Earlier this week, the Milwaukee Journal Sentinel profiled the efforts of Capuchin friar who is trying to bring the issue of wage disparity to some of the richest people in the country: America's CEOs.
How? By submitting shareholder resolutions that cite companies' own reports pinning flat sales to low wages.
The friar in question, Fr. Michael Crosby, is the executive director of the Wisconsin, Iowa, Minnesota Coalition for Responsible Investment, a branch of the Interfaith Center on Corporate Responsibility (ICCR), which brings together "faith and values-driven organizations who view the management of their investments as a powerful catalyst for social change," according to its website.
Crosby told NCR about his own coalition's effort.
It all began at this fall's meeting for the Wisconsin, Iowa, Minnesota Coalition for Responsible Investment, he said.
"There had been so many articles about inequality. The pope had been talking about the structural basis of poverty. And then material came out of the Center for American Progress [CAP] that showed retail companies were saying their sales were being undermined by stagnant wages."
(In October, NCR interviewed Economic Policy Institute's Josh Bivens about how Wall Street views the dangers posed by economic inequality.)
"We said, 'Instead of just bemoaning it, let's do something about it,' " Crosby said.
So the coalition started a campaign to saturate key retail operators with shareholder resolutions.
Most large, publicly held U.S. companies have an annual meeting with stockholders in the spring, Crosby said. But to get on the agenda for those meetings, you need to have a shareholder proposal submitted 120 days ahead.
"We're now in that 120-day period," he said.
"We've already filed to meet deadlines with Kohls, with Verizon, [and] with Yum! Brands," an American fast food company that owns Kentucky Fried Chicken, Taco Bell and Pizza Hut.
In total, resolutions will be filed with 20 companies.
A boilerplate version of the resolution was written with help from the Center for American Progress, Crosby said. The resolutions were then tailored to fit each individual company. Generally, they argue "a component of flat sales is stagnant wages." Specifically, they point out what CEOs are making compared to what workers are making at a given company.
Once the resolutions are filed, a company has three choices, Crosby said.
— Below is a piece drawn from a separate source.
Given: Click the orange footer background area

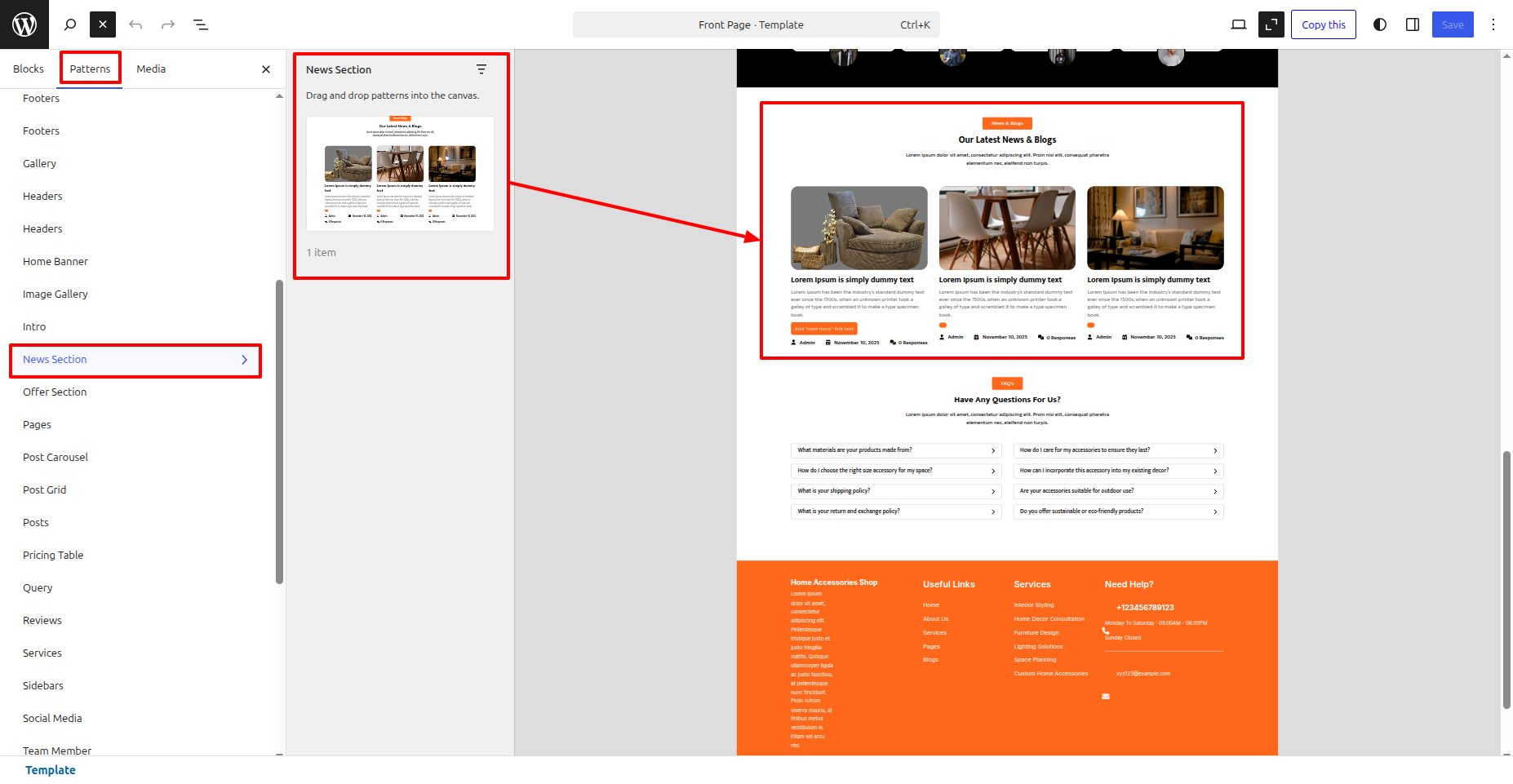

They can try to convince the filer to withdraw the resolution. They can go to the FEC and attempt to disallow the resolution, usually resulting in a legal battle. Or they can roll with the punches and see what happens at the annual meeting.
Crosby said he's never seen as many Catholic orders come together within the ICCR over one issue as he has for the campaign on wage disparity.
Because "everything is stacked against doing these kinds of shareholder resolutions," he doesn't expect all of the resolutions to make it through -- probably "less than 50 percent," he said.
"But the point is to get the issue out there," he said. "To get the conversation going. To get people to realize that there's something wrong with this system."